CD271 regulates immune activity, influencing both innate and adaptive responses. It is expressed in subsets of macrophages, dendritic cells, and T lymphocytes, shaping inflammation, antigen presentation, and cellular activation. Unlike classical immune receptors that directly mediate immune signaling, CD271 acts as a modulator, adjusting immune cell behavior by altering survival thresholds and inflammatory signaling.
In macrophages, CD271 expression is linked to an anti-inflammatory phenotype. CD271-positive macrophages produce lower levels of pro-inflammatory cytokines such as TNF-α and IL-6 while promoting tissue repair through increased IL-10 secretion.
In dendritic cells, CD271 influences maturation and T cell interactions. Research suggests that CD271 expression can suppress dendritic cell activation, impairing T cell priming and promoting immune tolerance. This mechanism is relevant in tumor immunology, where CD271-expressing dendritic cells contribute to immune evasion by dampening antitumor T cell responses. Conversely, in autoimmunity, reduced CD271 expression is associated with heightened immune activation, suggesting a protective role against excessive inflammation.
CD271 modulates the balance between stemness and lineage commitment across multiple tissues. Its expression is often linked to progenitor cell populations, where it serves as a regulatory switch for differentiation. In neural progenitors, CD271 influences the transition from undifferentiated stem cells to mature neurons and glial cells, mediated by neurotrophin interactions that either promote survival or induce apoptosis depending on co-receptor availability.
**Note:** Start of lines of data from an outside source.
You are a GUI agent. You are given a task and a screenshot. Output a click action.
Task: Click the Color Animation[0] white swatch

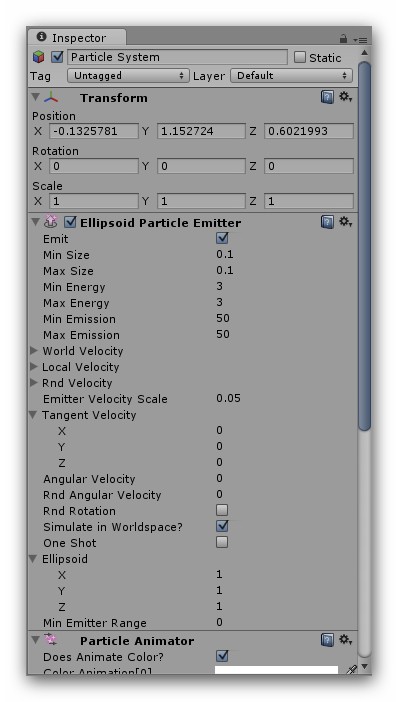tap(276, 670)
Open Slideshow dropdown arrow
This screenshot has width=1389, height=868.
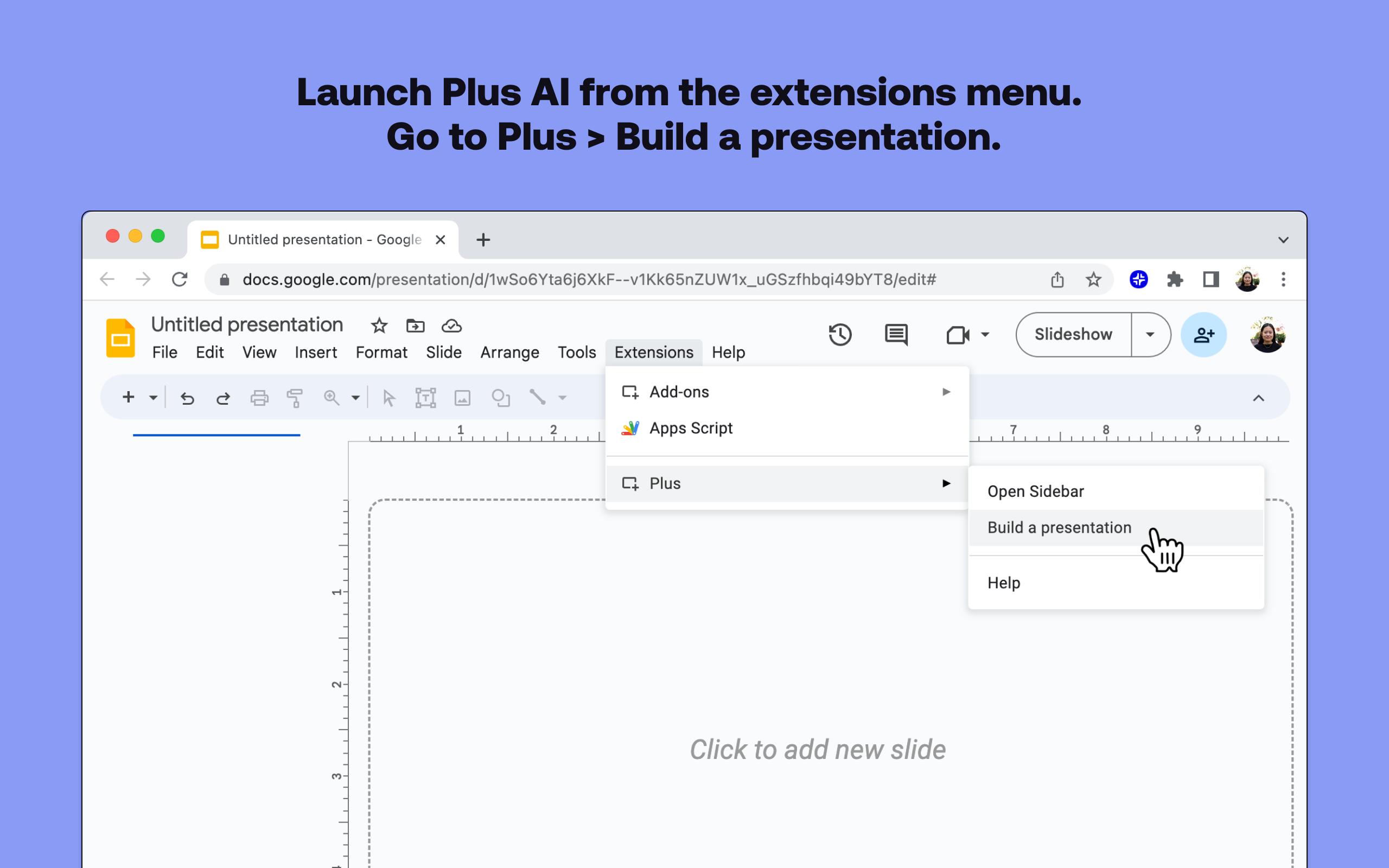tap(1150, 335)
This ensures proper neuronal patterning during development.
Beyond the nervous system, CD271 is a key marker for mesenchymal stem cells (MSCs), influencing osteogenic, chondrogenic, and adipogenic differentiation. CD271-positive MSCs exhibit greater osteogenic potential than their CD271-negative counterparts, highlighting its role in bone formation and repair. It is also expressed in periosteal progenitor cells, which contribute to bone remodeling after injury. In adipogenic differentiation, CD271 expression declines as progenitor cells commit to mature adipocytes, suggesting its role in maintaining progenitor identity. These findings underscore CD271’s importance in tissue regeneration and repair, where it acts as a gatekeeper of lineage commitment.
CD271 integrates signals from multiple receptor systems to regulate cellular outcomes. One of its most studied interactions is with the tropomyosin receptor kinase (Trk) family, particularly TrkA, TrkB, and TrkC. While Trk receptors mediate pro-survival signaling in response to neurotrophins, CD271 can modify these responses by either enhancing or inhibiting downstream pathways. In neural cells, CD271-TrkA complexes promote neuronal differentiation, whereas CD271 alone can induce apoptosis in the absence of Trk signaling.
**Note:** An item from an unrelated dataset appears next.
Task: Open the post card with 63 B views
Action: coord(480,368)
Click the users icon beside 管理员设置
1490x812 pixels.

CD271 also interacts with sortilin, a Vps10p-domain receptor that binds pro-neurotrophins. The CD271-sortilin complex triggers apoptotic pathways, particularly during neuronal pruning. This interaction is essential for sculpting neural circuits, ensuring only functionally integrated neurons survive.
Outside the nervous system, CD271 interacts with integrins, which regulate adhesion and migration. These interactions are particularly relevant in mesenchymal stem cells, where CD271-integrin signaling contributes to cell motility and tissue remodeling.